[Records for pointing at text and elements]

━━━━━━

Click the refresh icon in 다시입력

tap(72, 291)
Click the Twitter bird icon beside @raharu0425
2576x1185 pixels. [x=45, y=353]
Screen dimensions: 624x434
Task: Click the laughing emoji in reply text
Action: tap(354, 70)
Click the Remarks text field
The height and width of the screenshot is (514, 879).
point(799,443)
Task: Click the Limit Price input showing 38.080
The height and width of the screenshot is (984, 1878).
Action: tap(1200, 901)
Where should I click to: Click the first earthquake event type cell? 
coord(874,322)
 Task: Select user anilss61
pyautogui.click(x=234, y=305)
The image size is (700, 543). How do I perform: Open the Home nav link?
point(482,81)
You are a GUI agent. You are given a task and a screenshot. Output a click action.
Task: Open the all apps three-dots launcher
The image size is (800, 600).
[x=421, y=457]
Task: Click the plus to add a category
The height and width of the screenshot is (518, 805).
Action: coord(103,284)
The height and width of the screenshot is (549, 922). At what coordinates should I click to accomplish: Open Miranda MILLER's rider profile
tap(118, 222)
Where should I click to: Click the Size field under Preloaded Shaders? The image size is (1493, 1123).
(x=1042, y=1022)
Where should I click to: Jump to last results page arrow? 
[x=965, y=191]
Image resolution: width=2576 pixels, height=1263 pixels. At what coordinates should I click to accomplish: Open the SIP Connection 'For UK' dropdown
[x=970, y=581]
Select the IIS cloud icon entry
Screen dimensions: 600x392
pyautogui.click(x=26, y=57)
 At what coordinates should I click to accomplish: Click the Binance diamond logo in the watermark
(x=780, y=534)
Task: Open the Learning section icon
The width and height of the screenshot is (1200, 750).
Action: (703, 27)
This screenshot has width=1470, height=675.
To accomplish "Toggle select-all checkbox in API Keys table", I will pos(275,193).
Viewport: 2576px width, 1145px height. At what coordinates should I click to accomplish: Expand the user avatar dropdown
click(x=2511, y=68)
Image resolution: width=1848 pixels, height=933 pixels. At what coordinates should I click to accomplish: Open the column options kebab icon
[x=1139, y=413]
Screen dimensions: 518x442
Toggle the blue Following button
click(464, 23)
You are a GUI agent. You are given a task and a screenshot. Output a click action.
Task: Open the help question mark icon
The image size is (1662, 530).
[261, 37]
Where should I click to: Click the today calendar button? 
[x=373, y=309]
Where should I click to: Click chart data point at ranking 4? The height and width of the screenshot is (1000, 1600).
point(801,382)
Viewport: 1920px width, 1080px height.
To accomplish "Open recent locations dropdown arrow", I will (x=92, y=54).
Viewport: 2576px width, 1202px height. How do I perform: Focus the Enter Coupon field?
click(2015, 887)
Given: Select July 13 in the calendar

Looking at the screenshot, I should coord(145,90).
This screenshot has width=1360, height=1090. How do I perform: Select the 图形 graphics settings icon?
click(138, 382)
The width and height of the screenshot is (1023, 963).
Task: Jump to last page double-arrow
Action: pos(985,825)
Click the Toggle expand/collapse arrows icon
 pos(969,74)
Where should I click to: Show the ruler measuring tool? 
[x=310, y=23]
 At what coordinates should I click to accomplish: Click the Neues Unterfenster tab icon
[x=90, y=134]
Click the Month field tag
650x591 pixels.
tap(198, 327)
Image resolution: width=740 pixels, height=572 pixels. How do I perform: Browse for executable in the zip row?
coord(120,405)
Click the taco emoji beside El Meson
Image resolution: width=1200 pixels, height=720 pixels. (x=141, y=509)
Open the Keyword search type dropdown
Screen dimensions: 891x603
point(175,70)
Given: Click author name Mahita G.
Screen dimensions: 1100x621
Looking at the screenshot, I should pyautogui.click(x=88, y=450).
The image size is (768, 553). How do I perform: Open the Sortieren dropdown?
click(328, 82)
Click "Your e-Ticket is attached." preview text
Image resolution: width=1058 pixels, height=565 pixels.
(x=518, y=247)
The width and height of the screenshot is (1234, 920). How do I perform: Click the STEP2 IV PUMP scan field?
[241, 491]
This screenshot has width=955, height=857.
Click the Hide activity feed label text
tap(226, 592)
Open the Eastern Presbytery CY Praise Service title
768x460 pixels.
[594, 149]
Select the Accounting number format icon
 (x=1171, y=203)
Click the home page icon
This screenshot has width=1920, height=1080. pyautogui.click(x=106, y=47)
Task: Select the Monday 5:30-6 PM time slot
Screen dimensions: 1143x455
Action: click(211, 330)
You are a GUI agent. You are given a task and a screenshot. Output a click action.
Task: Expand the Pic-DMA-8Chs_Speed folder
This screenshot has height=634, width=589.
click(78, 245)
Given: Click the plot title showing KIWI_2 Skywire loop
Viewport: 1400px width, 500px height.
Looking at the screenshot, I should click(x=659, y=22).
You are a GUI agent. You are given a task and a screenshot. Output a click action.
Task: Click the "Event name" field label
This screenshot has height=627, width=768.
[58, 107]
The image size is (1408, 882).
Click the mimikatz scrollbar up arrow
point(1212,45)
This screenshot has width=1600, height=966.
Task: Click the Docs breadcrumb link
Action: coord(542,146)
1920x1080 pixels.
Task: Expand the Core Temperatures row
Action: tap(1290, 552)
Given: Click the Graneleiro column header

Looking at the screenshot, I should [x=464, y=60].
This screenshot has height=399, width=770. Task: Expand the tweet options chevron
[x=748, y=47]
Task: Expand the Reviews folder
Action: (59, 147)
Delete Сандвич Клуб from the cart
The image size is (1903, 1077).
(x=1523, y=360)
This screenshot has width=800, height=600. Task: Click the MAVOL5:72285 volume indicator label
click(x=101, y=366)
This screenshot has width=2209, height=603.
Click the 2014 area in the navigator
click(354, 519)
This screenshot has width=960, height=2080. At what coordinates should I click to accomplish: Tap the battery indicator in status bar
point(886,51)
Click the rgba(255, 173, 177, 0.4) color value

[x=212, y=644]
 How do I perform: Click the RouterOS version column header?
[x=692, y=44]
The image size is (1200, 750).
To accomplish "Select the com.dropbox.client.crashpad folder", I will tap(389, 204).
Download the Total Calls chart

━━━━━━

Please copy all of the records above, reproducing each line character for character.

*Final result*
Click the refresh icon in 다시입력

tap(72, 291)
Click the Twitter bird icon beside @raharu0425
2576x1185 pixels. [x=45, y=353]
Screen dimensions: 624x434
Task: Click the laughing emoji in reply text
Action: tap(354, 70)
Click the Remarks text field
The height and width of the screenshot is (514, 879).
point(799,443)
Task: Click the Limit Price input showing 38.080
The height and width of the screenshot is (984, 1878).
Action: tap(1200, 901)
Where should I click to: Click the first earthquake event type cell? 
coord(874,322)
 Task: Select user anilss61
pyautogui.click(x=234, y=305)
The image size is (700, 543). How do I perform: Open the Home nav link?
point(482,81)
You are a GUI agent. You are given a task and a screenshot. Output a click action.
Task: Open the all apps three-dots launcher
The image size is (800, 600).
[x=421, y=457]
Task: Click the plus to add a category
The height and width of the screenshot is (518, 805).
Action: coord(103,284)
The height and width of the screenshot is (549, 922). At what coordinates should I click to accomplish: Open Miranda MILLER's rider profile
tap(118, 222)
Where should I click to: Click the Size field under Preloaded Shaders? The image size is (1493, 1123).
(x=1042, y=1022)
Where should I click to: Jump to last results page arrow? 
[x=965, y=191]
Image resolution: width=2576 pixels, height=1263 pixels. At what coordinates should I click to accomplish: Open the SIP Connection 'For UK' dropdown
[x=970, y=581]
Select the IIS cloud icon entry
Screen dimensions: 600x392
pyautogui.click(x=26, y=57)
 At what coordinates should I click to accomplish: Click the Binance diamond logo in the watermark
(x=780, y=534)
Task: Open the Learning section icon
The width and height of the screenshot is (1200, 750).
Action: (703, 27)
This screenshot has width=1470, height=675.
To accomplish "Toggle select-all checkbox in API Keys table", I will pos(275,193).
Viewport: 2576px width, 1145px height. At what coordinates should I click to accomplish: Expand the user avatar dropdown
click(x=2511, y=68)
Image resolution: width=1848 pixels, height=933 pixels. At what coordinates should I click to accomplish: Open the column options kebab icon
[x=1139, y=413]
Screen dimensions: 518x442
Toggle the blue Following button
click(464, 23)
You are a GUI agent. You are given a task and a screenshot. Output a click action.
Task: Open the help question mark icon
The image size is (1662, 530).
[261, 37]
Where should I click to: Click the today calendar button? 
[x=373, y=309]
Where should I click to: Click chart data point at ranking 4? The height and width of the screenshot is (1000, 1600).
point(801,382)
Viewport: 1920px width, 1080px height.
To accomplish "Open recent locations dropdown arrow", I will (x=92, y=54).
Viewport: 2576px width, 1202px height. How do I perform: Focus the Enter Coupon field?
click(2015, 887)
Given: Select July 13 in the calendar

Looking at the screenshot, I should coord(145,90).
This screenshot has width=1360, height=1090. How do I perform: Select the 图形 graphics settings icon?
click(138, 382)
The width and height of the screenshot is (1023, 963).
Task: Jump to last page double-arrow
Action: pos(985,825)
Click the Toggle expand/collapse arrows icon
 pos(969,74)
Where should I click to: Show the ruler measuring tool? 
[x=310, y=23]
 At what coordinates should I click to accomplish: Click the Neues Unterfenster tab icon
[x=90, y=134]
Click the Month field tag
650x591 pixels.
tap(198, 327)
Image resolution: width=740 pixels, height=572 pixels. How do I perform: Browse for executable in the zip row?
coord(120,405)
Click the taco emoji beside El Meson
Image resolution: width=1200 pixels, height=720 pixels. (x=141, y=509)
Open the Keyword search type dropdown
Screen dimensions: 891x603
point(175,70)
Given: Click author name Mahita G.
Screen dimensions: 1100x621
Looking at the screenshot, I should pyautogui.click(x=88, y=450).
The image size is (768, 553). How do I perform: Open the Sortieren dropdown?
click(328, 82)
Click "Your e-Ticket is attached." preview text
Image resolution: width=1058 pixels, height=565 pixels.
(x=518, y=247)
The width and height of the screenshot is (1234, 920). How do I perform: Click the STEP2 IV PUMP scan field?
[241, 491]
This screenshot has width=955, height=857.
Click the Hide activity feed label text
tap(226, 592)
Open the Eastern Presbytery CY Praise Service title
768x460 pixels.
[594, 149]
Select the Accounting number format icon
 (x=1171, y=203)
Click the home page icon
This screenshot has width=1920, height=1080. pyautogui.click(x=106, y=47)
Task: Select the Monday 5:30-6 PM time slot
Screen dimensions: 1143x455
Action: click(211, 330)
You are a GUI agent. You are given a task and a screenshot. Output a click action.
Task: Expand the Pic-DMA-8Chs_Speed folder
This screenshot has height=634, width=589.
click(78, 245)
Given: Click the plot title showing KIWI_2 Skywire loop
Viewport: 1400px width, 500px height.
Looking at the screenshot, I should click(x=659, y=22).
You are a GUI agent. You are given a task and a screenshot. Output a click action.
Task: Click the "Event name" field label
This screenshot has height=627, width=768.
[58, 107]
The image size is (1408, 882).
Click the mimikatz scrollbar up arrow
point(1212,45)
This screenshot has width=1600, height=966.
Task: Click the Docs breadcrumb link
Action: coord(542,146)
1920x1080 pixels.
Task: Expand the Core Temperatures row
Action: tap(1290, 552)
Given: Click the Graneleiro column header

Looking at the screenshot, I should [x=464, y=60].
This screenshot has height=399, width=770. Task: Expand the tweet options chevron
[x=748, y=47]
Task: Expand the Reviews folder
Action: (59, 147)
Delete Сандвич Клуб from the cart
The image size is (1903, 1077).
(x=1523, y=360)
This screenshot has width=800, height=600. Task: Click the MAVOL5:72285 volume indicator label
click(x=101, y=366)
This screenshot has width=2209, height=603.
Click the 2014 area in the navigator
click(354, 519)
This screenshot has width=960, height=2080. At what coordinates should I click to accomplish: Tap the battery indicator in status bar
point(886,51)
Click the rgba(255, 173, 177, 0.4) color value

[x=212, y=644]
 How do I perform: Click the RouterOS version column header?
[x=692, y=44]
The image size is (1200, 750).
To accomplish "Select the com.dropbox.client.crashpad folder", I will tap(389, 204).
Download the Total Calls chart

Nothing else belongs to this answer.